Another Monitor employee, Khaled Jafar, is Mr Blair’s “government consultant” covering Dubai and its neighbour Abu Dhabi, to whose Crown Prince, Sheikh Mohammed bin Zayed al-Nahyan, Mr Blair is close.

Mr Blair has praised the UAE for millions of pounds of help for Palestinian community projects, and Sheikh Mohammed’s state investment fund, Mubadala, is said to have Mr Blair on its payroll. Mubadala’s interests include oil exploration contracts in Libya.

It is with the American worlds of politics and finance that Mr Blair has found especially close ties. He relies on the advice of a series of well connected businessmen, the foremost of which is Paolo Pellegrini, a financier.

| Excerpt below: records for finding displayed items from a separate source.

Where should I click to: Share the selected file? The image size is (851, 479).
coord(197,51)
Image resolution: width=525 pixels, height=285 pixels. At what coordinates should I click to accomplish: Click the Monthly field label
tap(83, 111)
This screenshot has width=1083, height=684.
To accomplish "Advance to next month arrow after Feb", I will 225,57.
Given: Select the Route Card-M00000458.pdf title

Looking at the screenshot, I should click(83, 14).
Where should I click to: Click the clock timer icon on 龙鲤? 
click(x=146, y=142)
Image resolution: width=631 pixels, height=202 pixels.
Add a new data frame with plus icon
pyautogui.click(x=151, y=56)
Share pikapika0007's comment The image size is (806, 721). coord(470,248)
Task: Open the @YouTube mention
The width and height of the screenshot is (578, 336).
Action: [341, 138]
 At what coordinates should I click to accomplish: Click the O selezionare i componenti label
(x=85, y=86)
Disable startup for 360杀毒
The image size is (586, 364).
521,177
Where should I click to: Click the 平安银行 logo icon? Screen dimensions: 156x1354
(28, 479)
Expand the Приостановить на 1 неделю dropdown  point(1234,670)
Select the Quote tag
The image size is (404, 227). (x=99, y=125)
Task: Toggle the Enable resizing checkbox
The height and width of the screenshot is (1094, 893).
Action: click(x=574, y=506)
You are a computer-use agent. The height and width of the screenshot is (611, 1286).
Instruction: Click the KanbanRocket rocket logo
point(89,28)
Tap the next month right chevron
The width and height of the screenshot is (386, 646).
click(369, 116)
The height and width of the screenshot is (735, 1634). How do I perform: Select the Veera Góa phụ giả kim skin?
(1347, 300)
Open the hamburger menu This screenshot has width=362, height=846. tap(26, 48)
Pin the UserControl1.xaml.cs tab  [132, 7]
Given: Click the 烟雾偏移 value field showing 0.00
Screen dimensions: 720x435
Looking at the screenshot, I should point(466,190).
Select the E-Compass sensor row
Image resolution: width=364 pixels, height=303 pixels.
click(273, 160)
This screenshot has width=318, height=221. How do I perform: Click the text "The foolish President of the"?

Mr Pellegrini, is president of AGI in the US, and was once the right-hand man of John Paulson, a hedge fund boss. It was Mr Pellegrini who predicted the collapse of the US subprime housing market, prompting Mr Paulson’s fund to bet on the collapse of the US housing market, netting a $20?billion (£12? billion) profit.

Another key adviser is Tim Collins, a billionaire businessman who accompanied Mr Blair on a trip to Libya to meet Gaddafi.

A friend of Bill Clinton, he is a director of the Tony Blair Faith Foundation, like Linda LeSourd, whose husband Philip Lader was an ambassador to London. But he is able to call on people close to the Republicans: one adviser to the Office of Tony Blair is Milli Anne Grigory, an adviser to George W Bush and a Republican fund-raiser.

Last night, a spokesman for Monitor Group said: “Monitor has no business relationship with the Office of Tony Blair.”